是川銀蔵・・・相場師一代(6)仕入れの商売

是川銀蔵

銀蔵は強制送還を逃れ主計の仕事をしていたが、半日で終わるので商売を始めようと思った。主計少尉にこう切り出した。「軍隊は、鶏・卵・野菜など毎日中国人から買い付けていますが、この一部を私にやらしてもらえませんでしょうか。私なら今より安く仕入れられます。」

主計少尉は「それほど自信があるならやってみろ」と許可を出したが、銀蔵には仕入れる金が無い。金を貸してほしいというと、少尉は「ばかもん!公金ではないか。」と怒ったものの、銀蔵は主計の仕事で信用がついていた。渋々ながら金を貸してくれた。便宜上は銀蔵が仕入れたものを「買って支払った」ということにしてくれた。

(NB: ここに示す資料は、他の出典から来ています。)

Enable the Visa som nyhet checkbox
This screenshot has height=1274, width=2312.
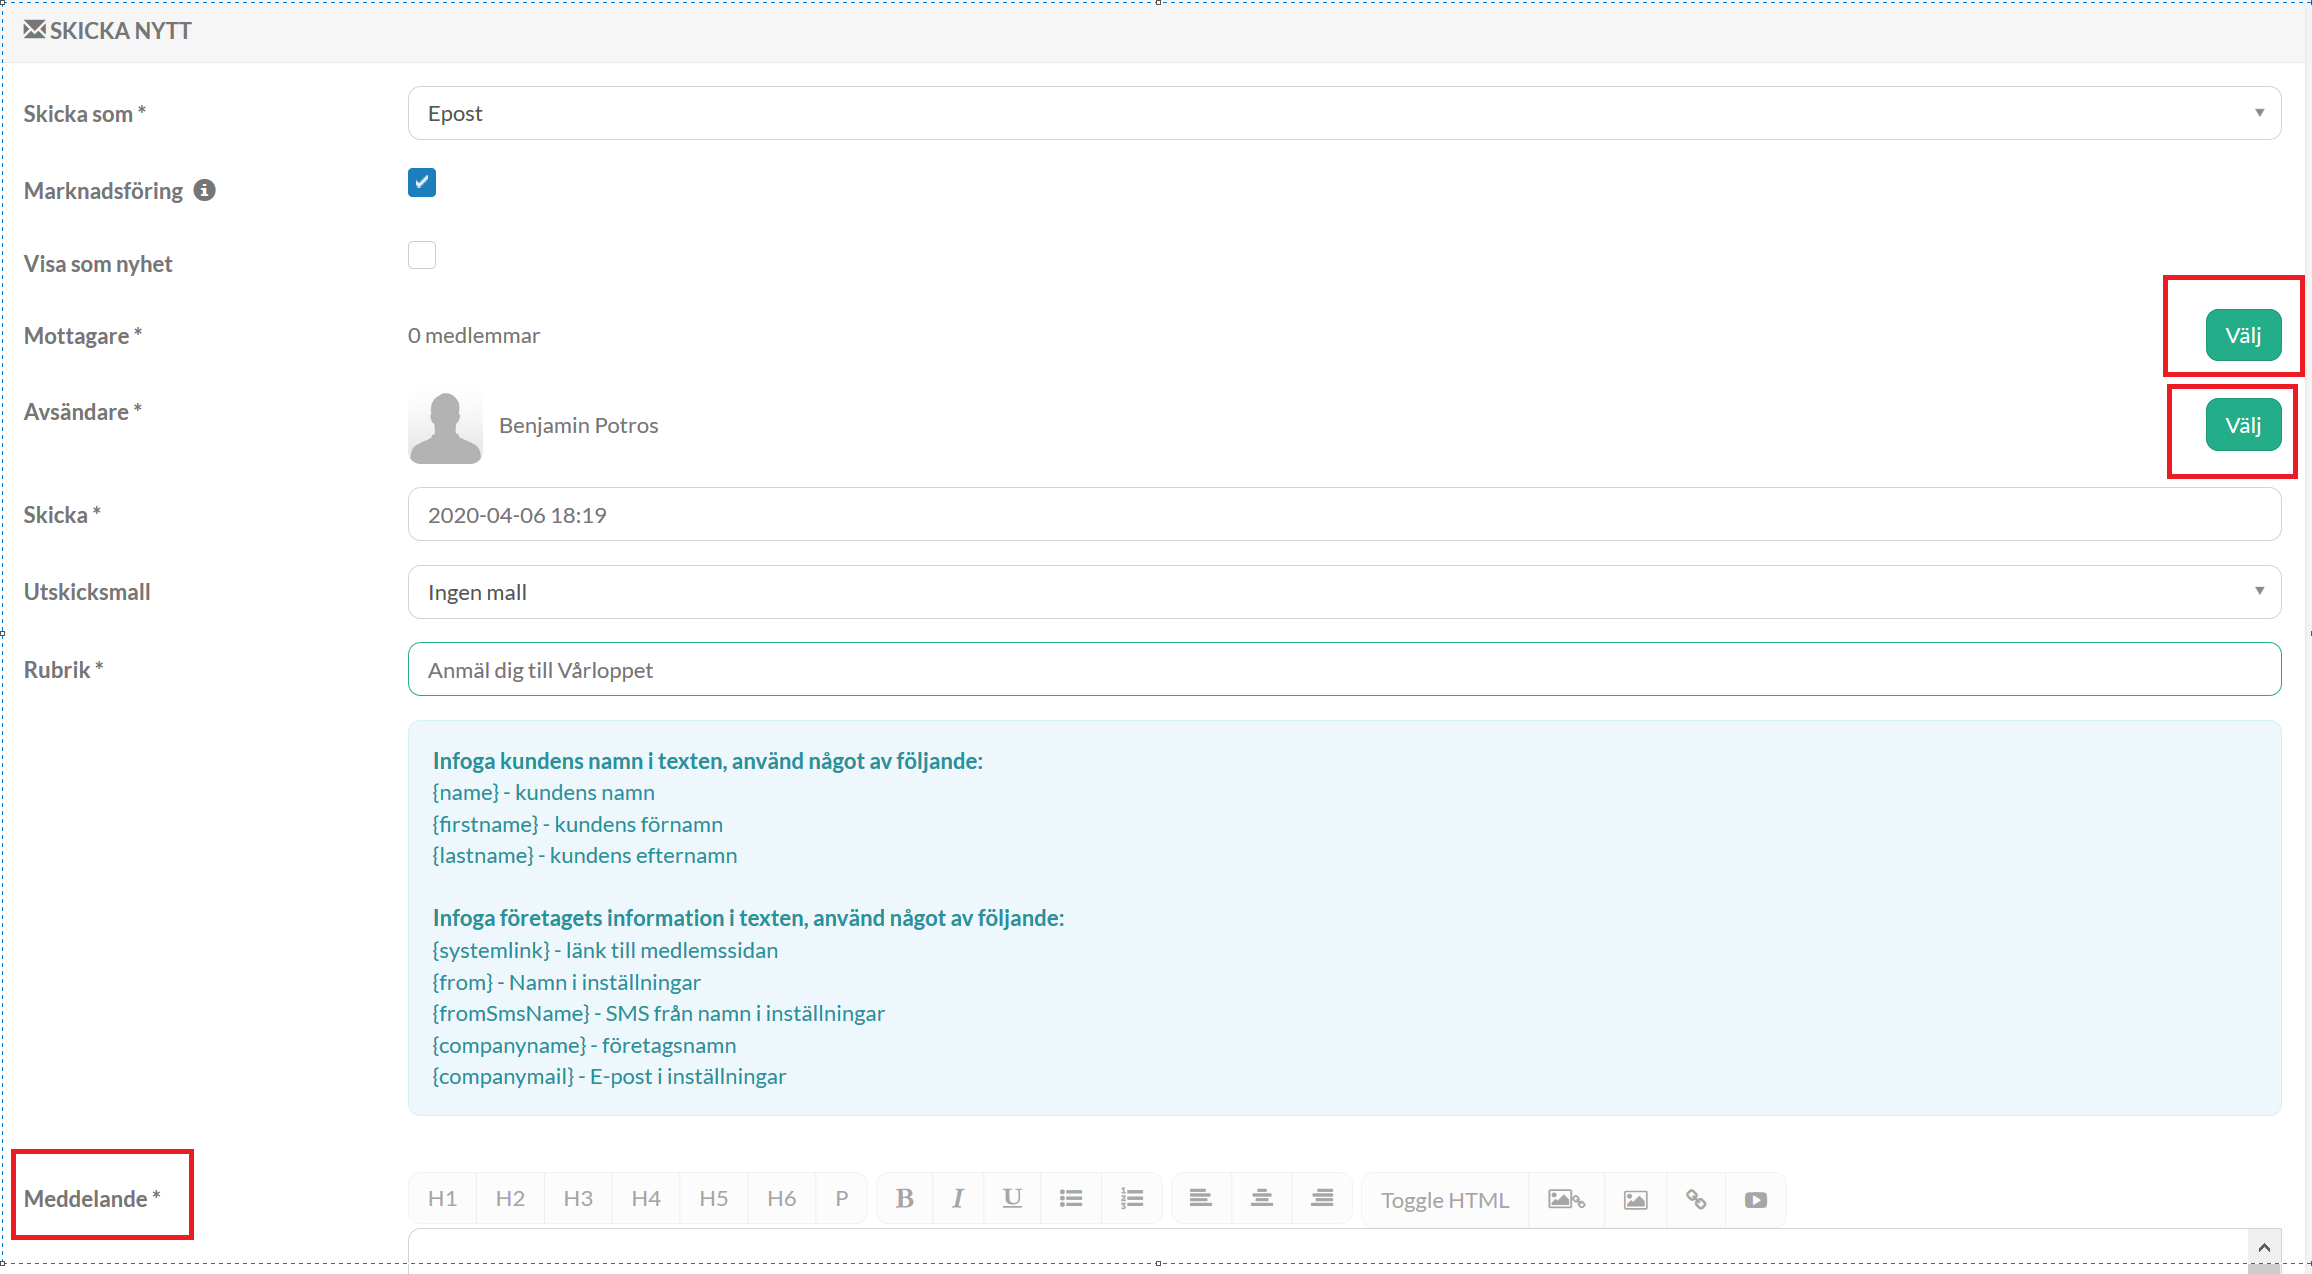pyautogui.click(x=422, y=255)
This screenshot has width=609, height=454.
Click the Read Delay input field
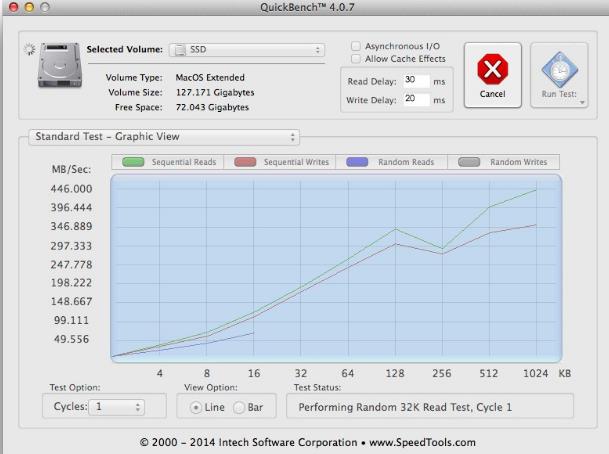[x=415, y=81]
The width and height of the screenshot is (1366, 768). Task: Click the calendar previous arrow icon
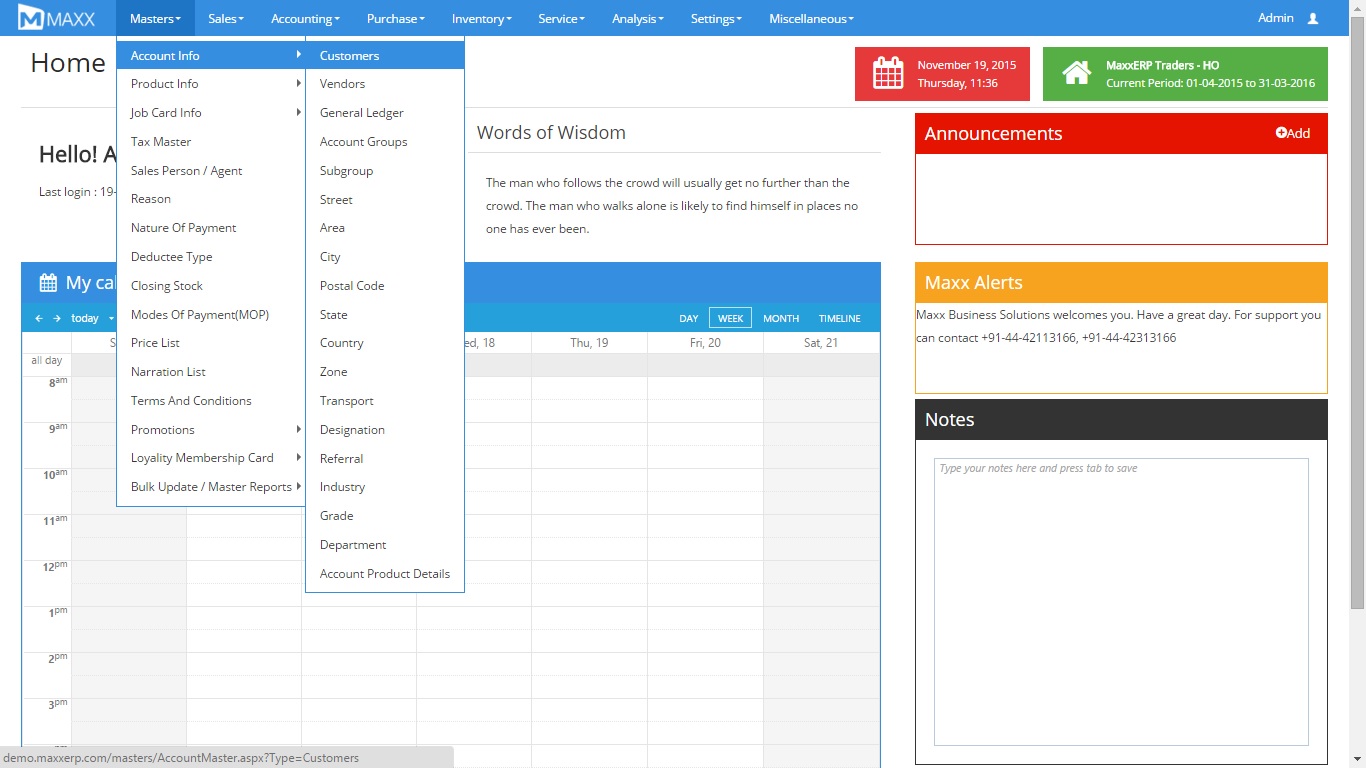39,318
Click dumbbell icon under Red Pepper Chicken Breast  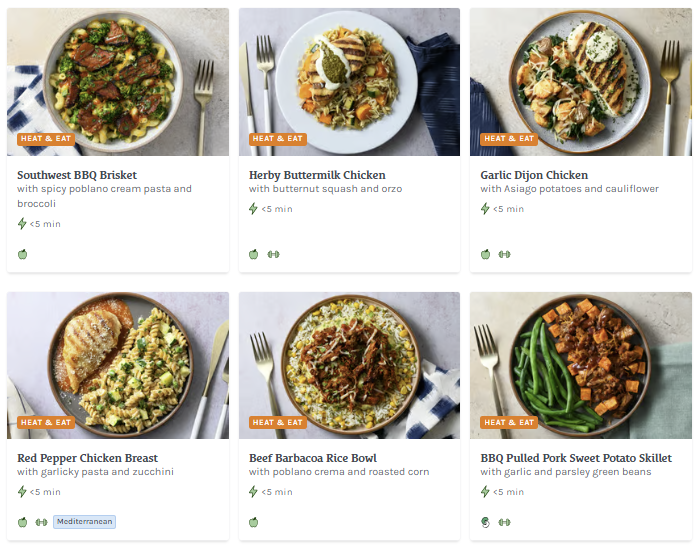point(41,522)
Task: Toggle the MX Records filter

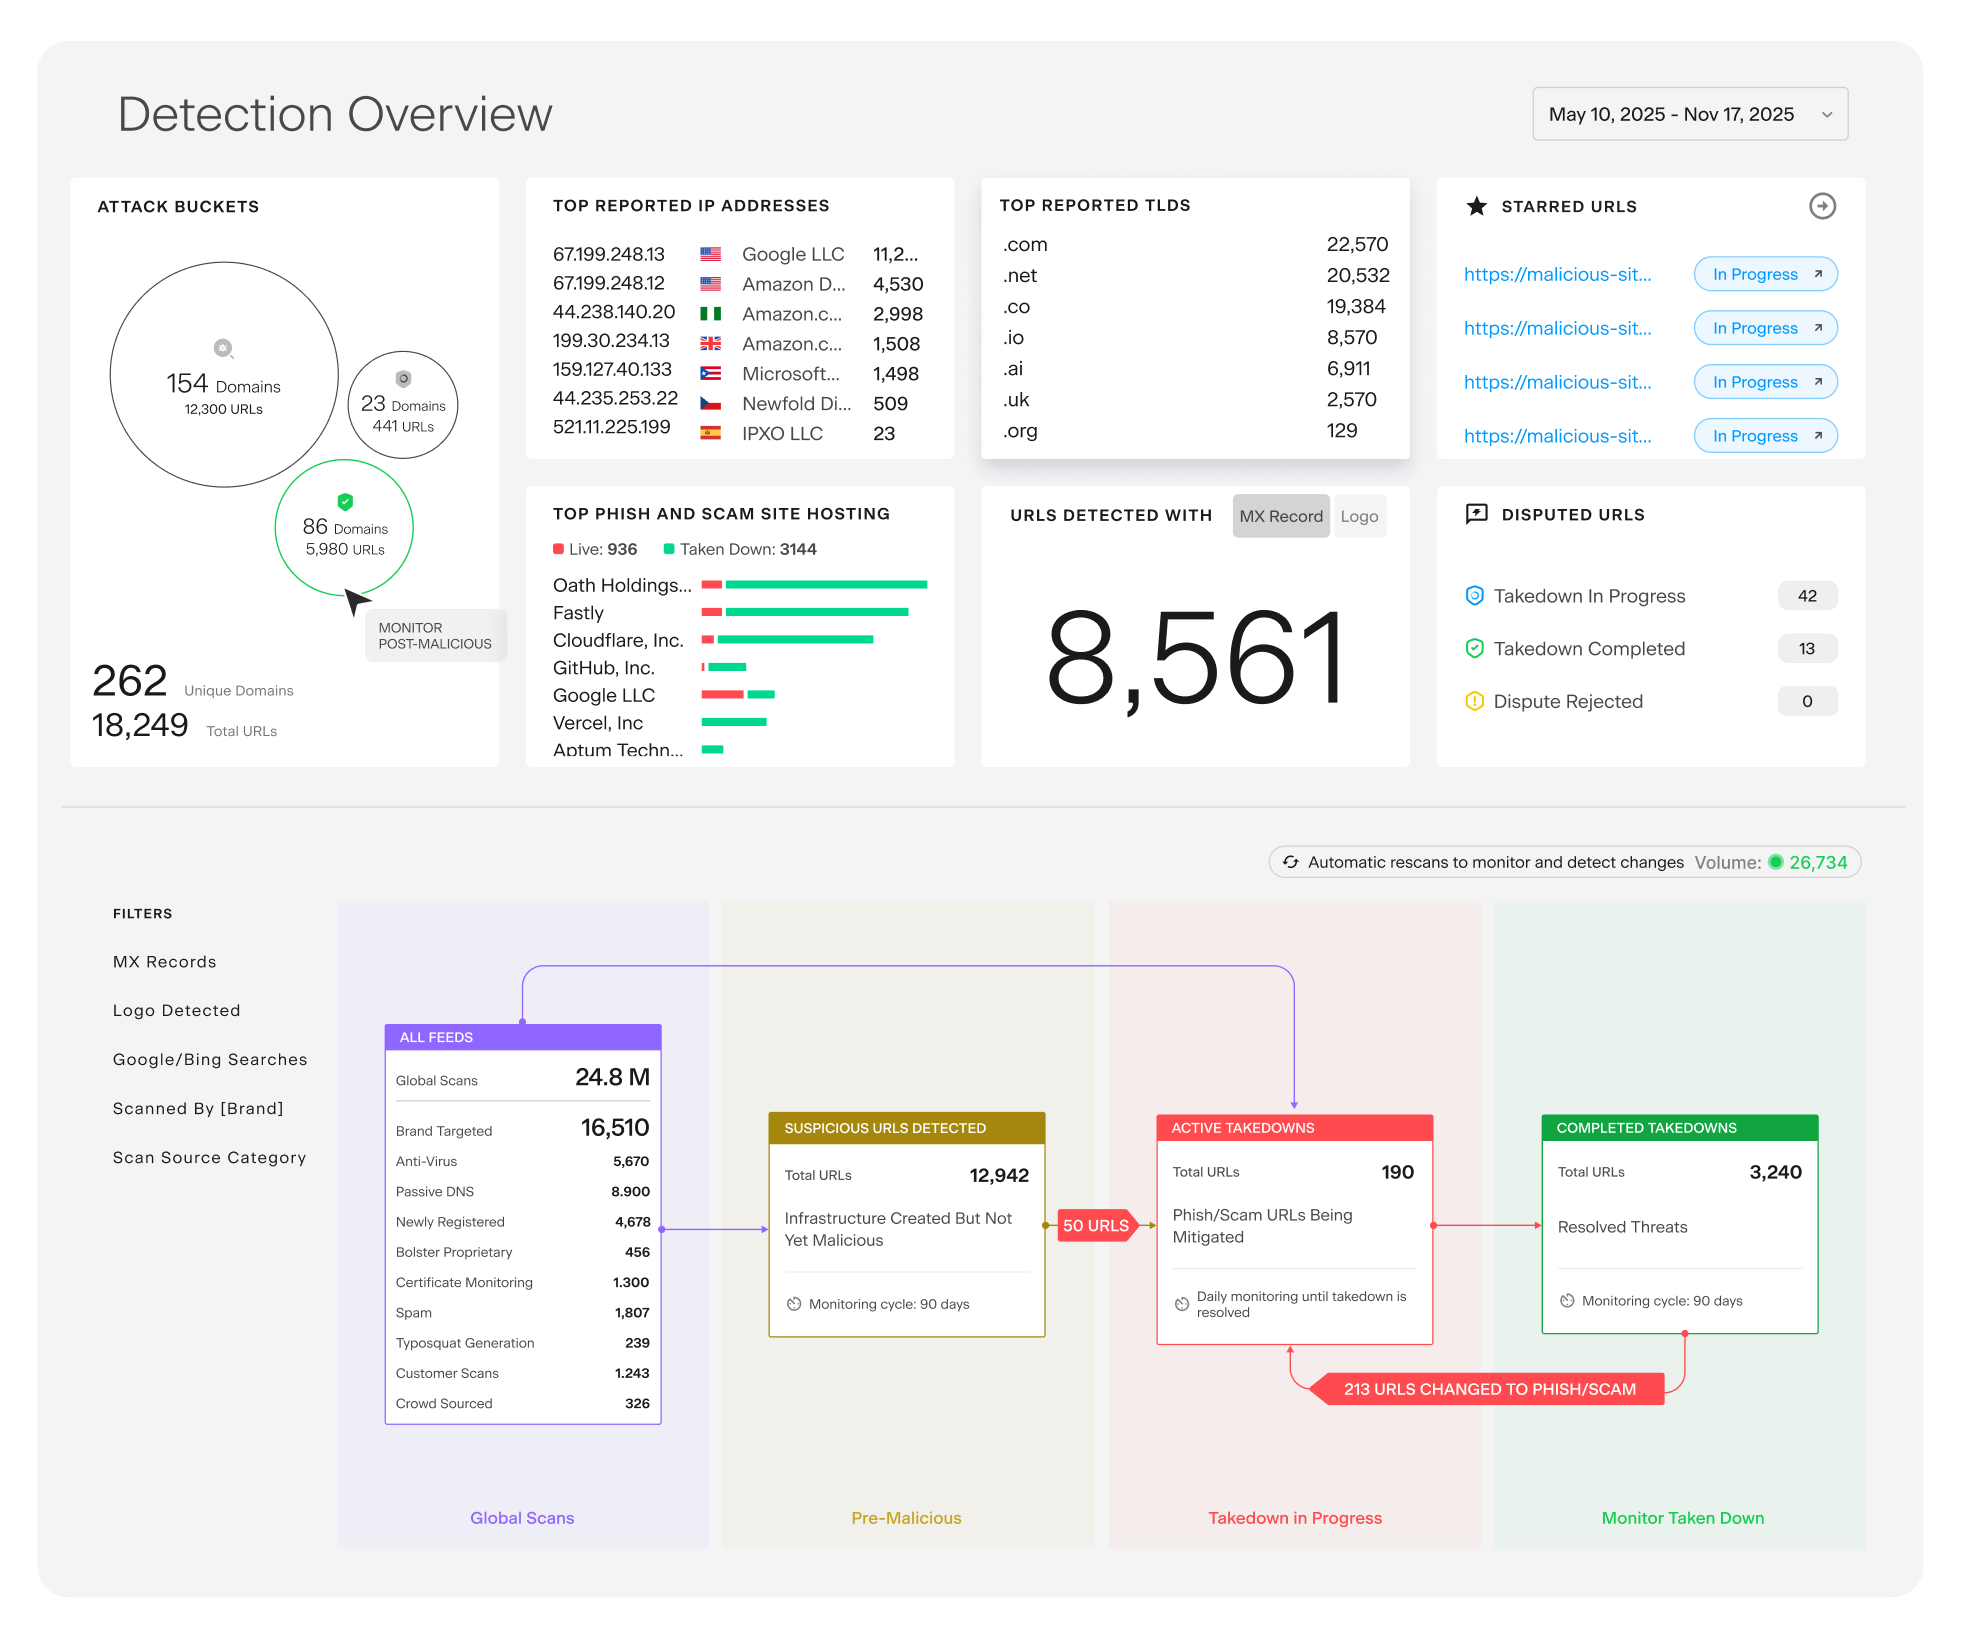Action: point(164,961)
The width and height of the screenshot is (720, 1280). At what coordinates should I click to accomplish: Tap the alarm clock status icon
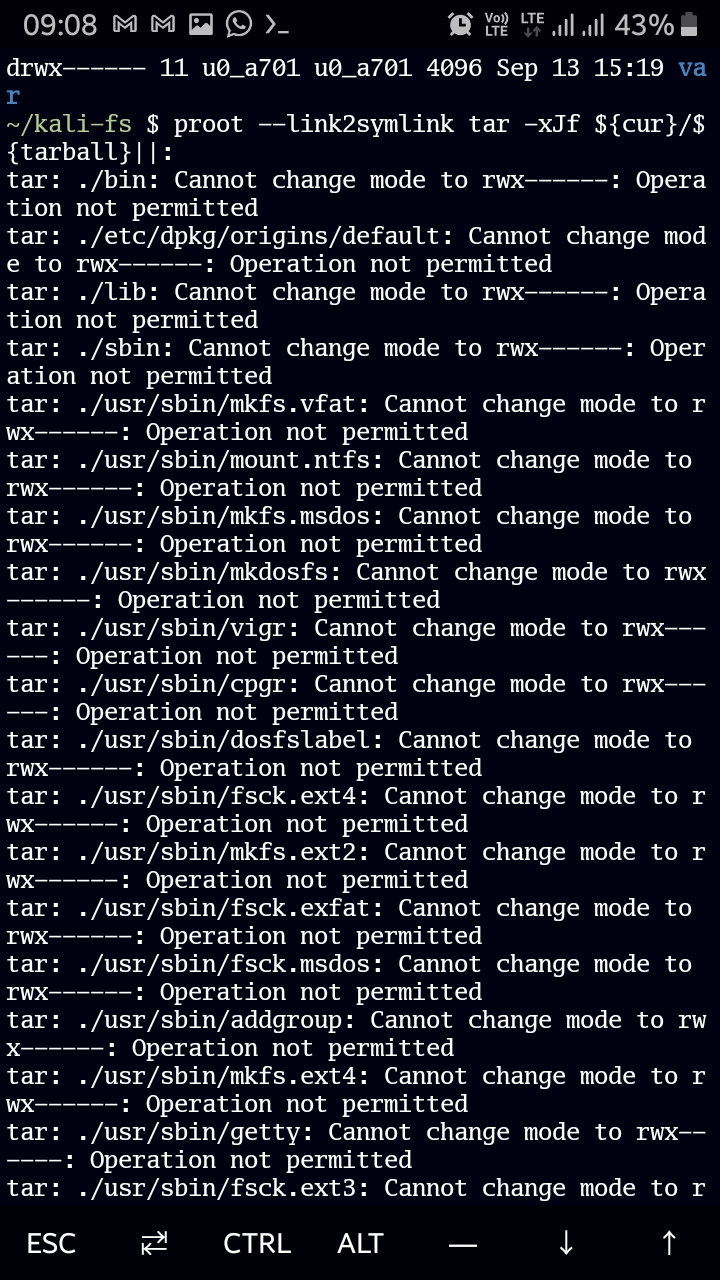(460, 24)
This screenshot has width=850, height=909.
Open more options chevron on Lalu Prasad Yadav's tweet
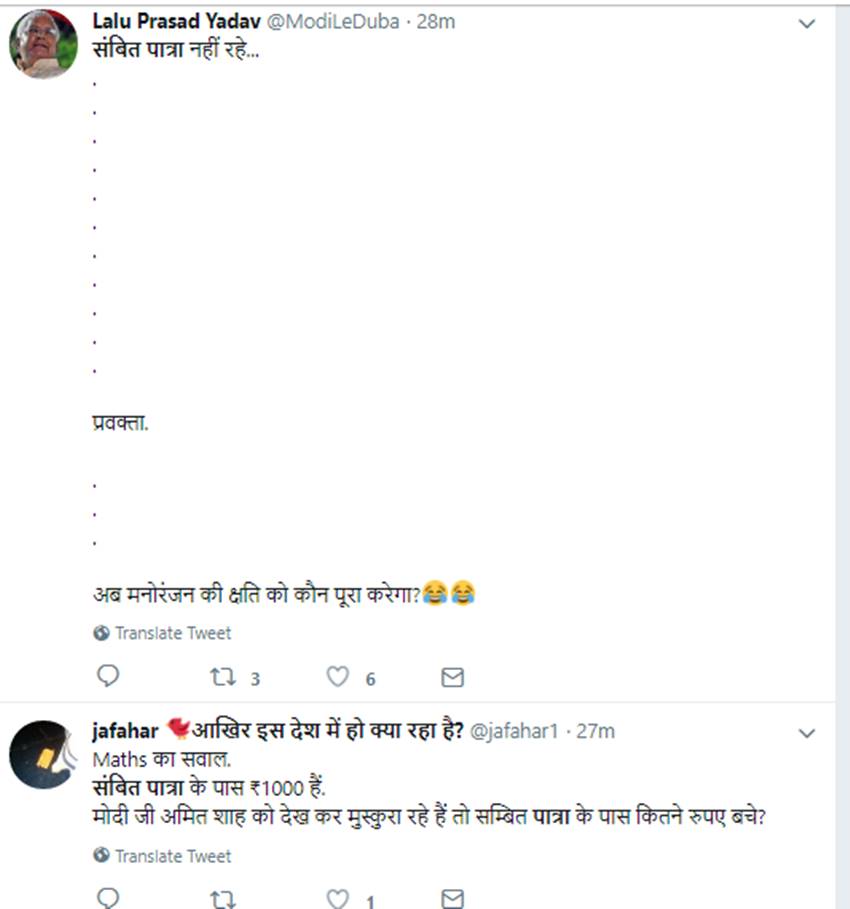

何せ、その伝票は銀蔵自身が処理するのだから問題はない。最初に三百円の金を借りて中国人の村に買い出しに行ったが、銀蔵はろくに中国語も話せない。それに16歳の子供が来てもろくに相手にもしてもらえなかった。これでは仕入れの仕事にならない。銀蔵はこのままではいけないと、知恵を絞った。そして、一計を思いつくのだった。